─── Available records ───
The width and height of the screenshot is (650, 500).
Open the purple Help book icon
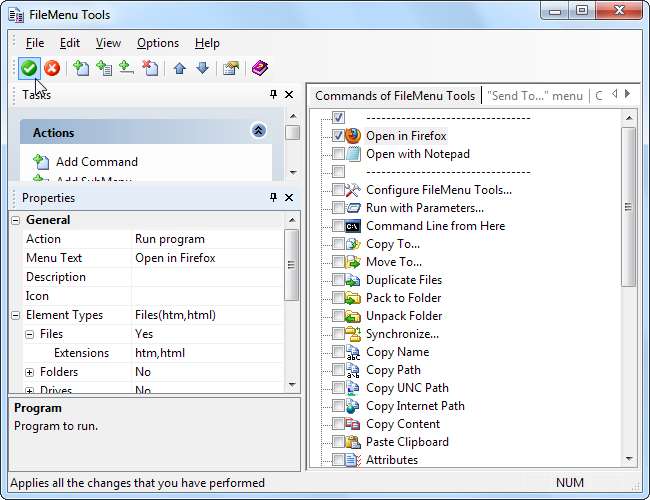pos(259,68)

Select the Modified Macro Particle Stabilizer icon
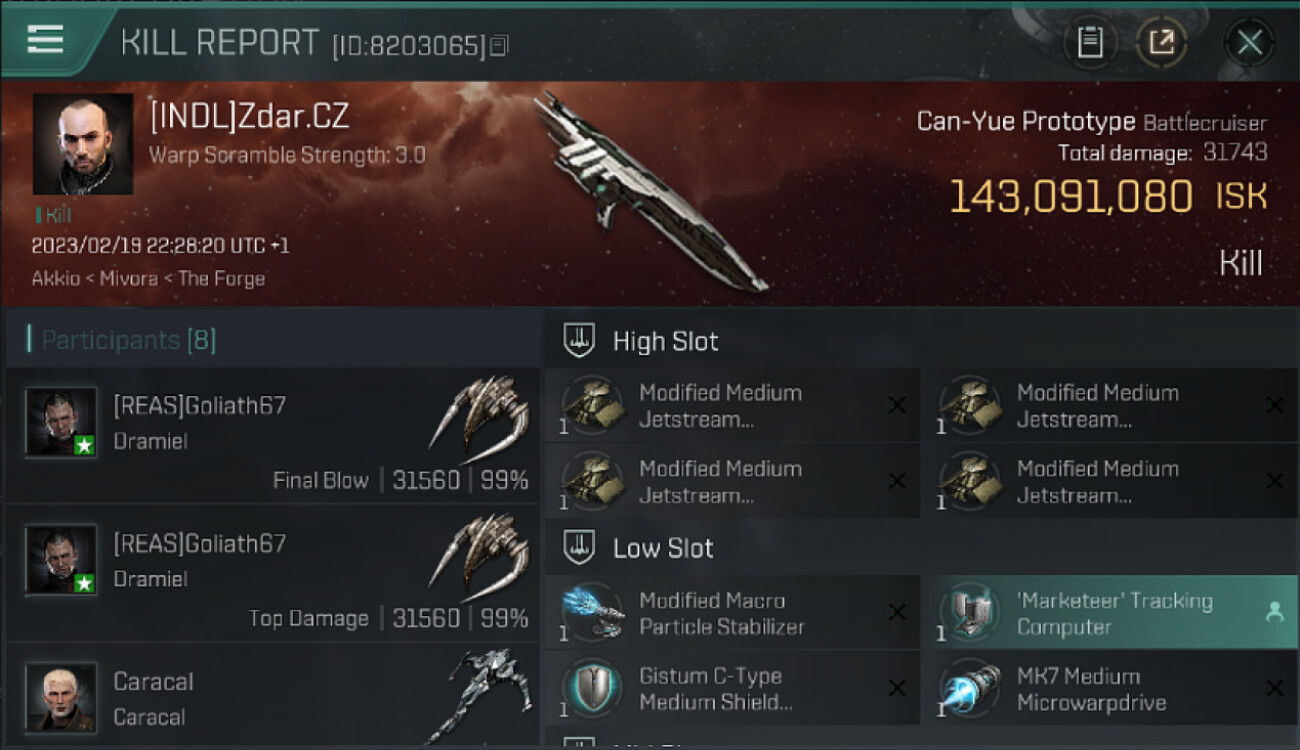(593, 612)
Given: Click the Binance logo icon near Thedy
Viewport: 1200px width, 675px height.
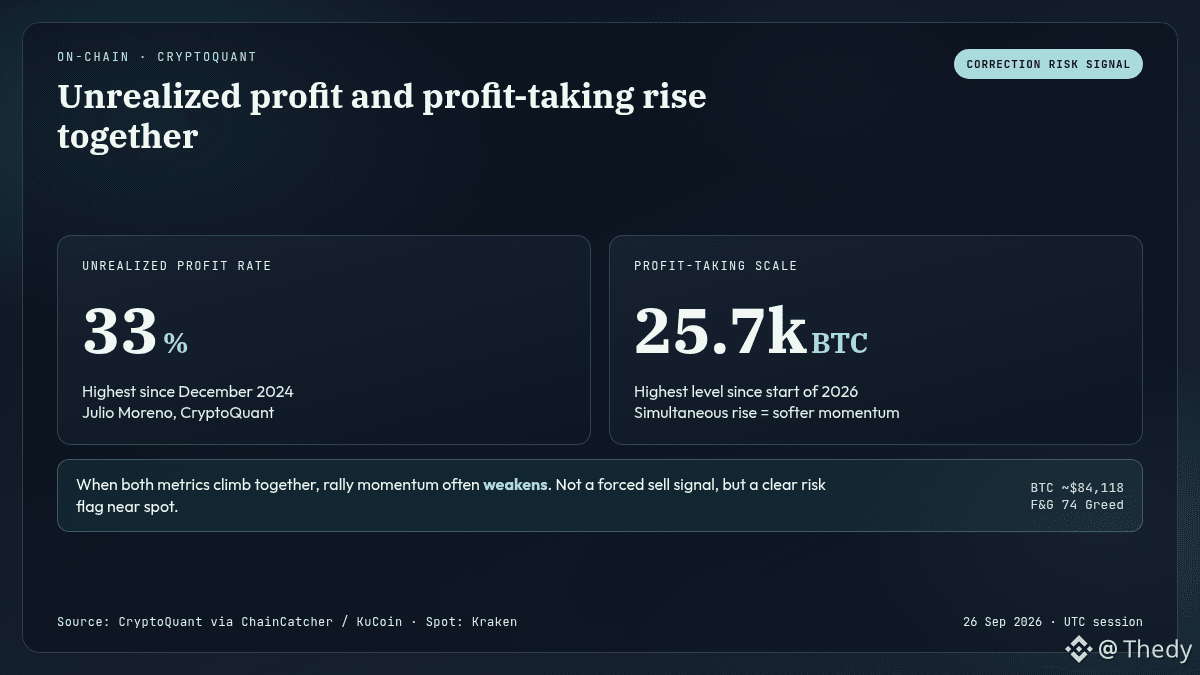Looking at the screenshot, I should tap(1078, 650).
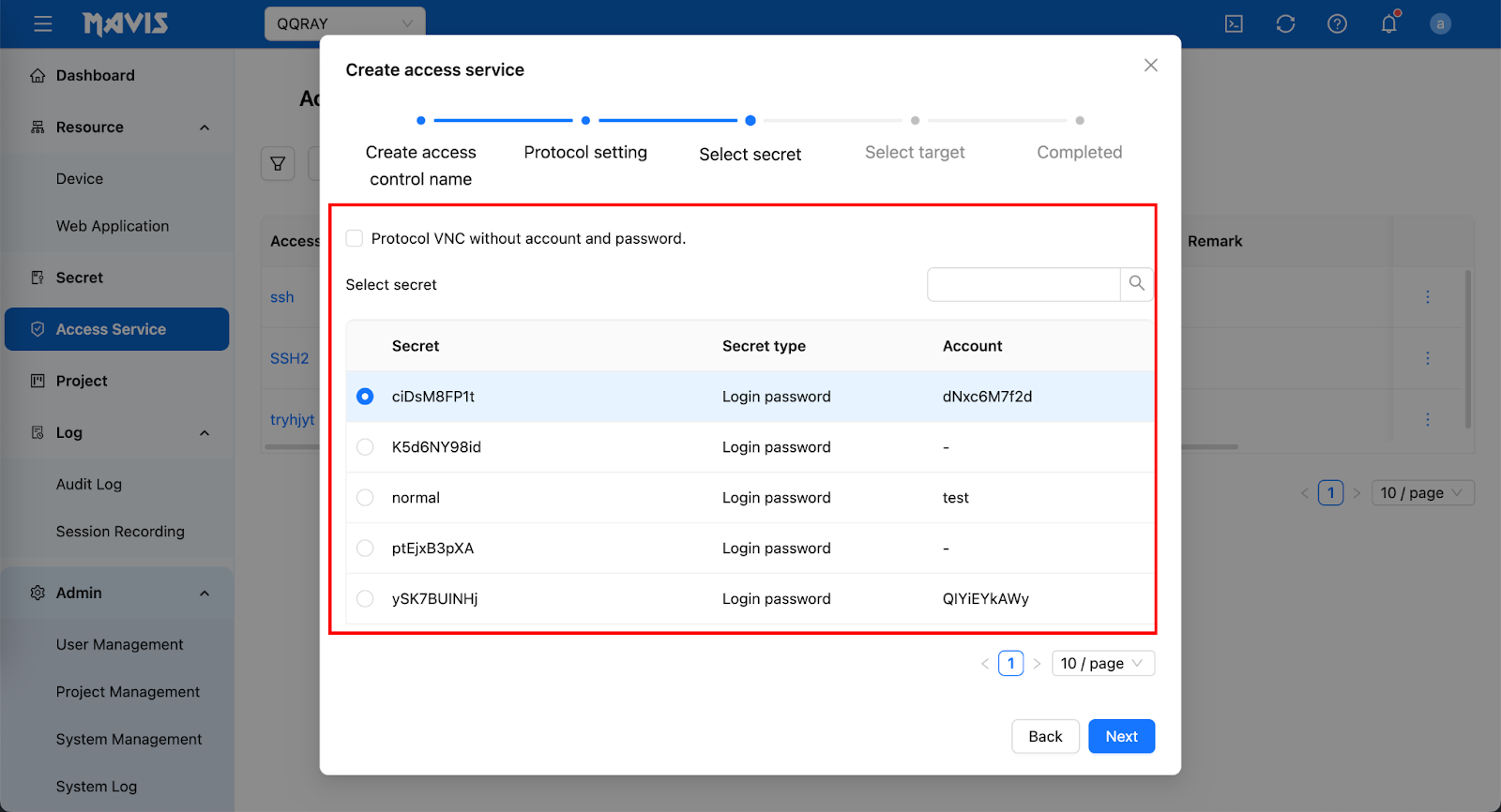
───
#### Brief
Copy the whole of the material above exactly, but not its images.

#### Answer for this exercise
The width and height of the screenshot is (650, 500).
Open the purple Help book icon
pos(259,68)

Select the Modified Macro Particle Stabilizer icon
(593, 612)
Given: Click the Binance logo icon near Thedy
Viewport: 1200px width, 675px height.
Looking at the screenshot, I should tap(1078, 650).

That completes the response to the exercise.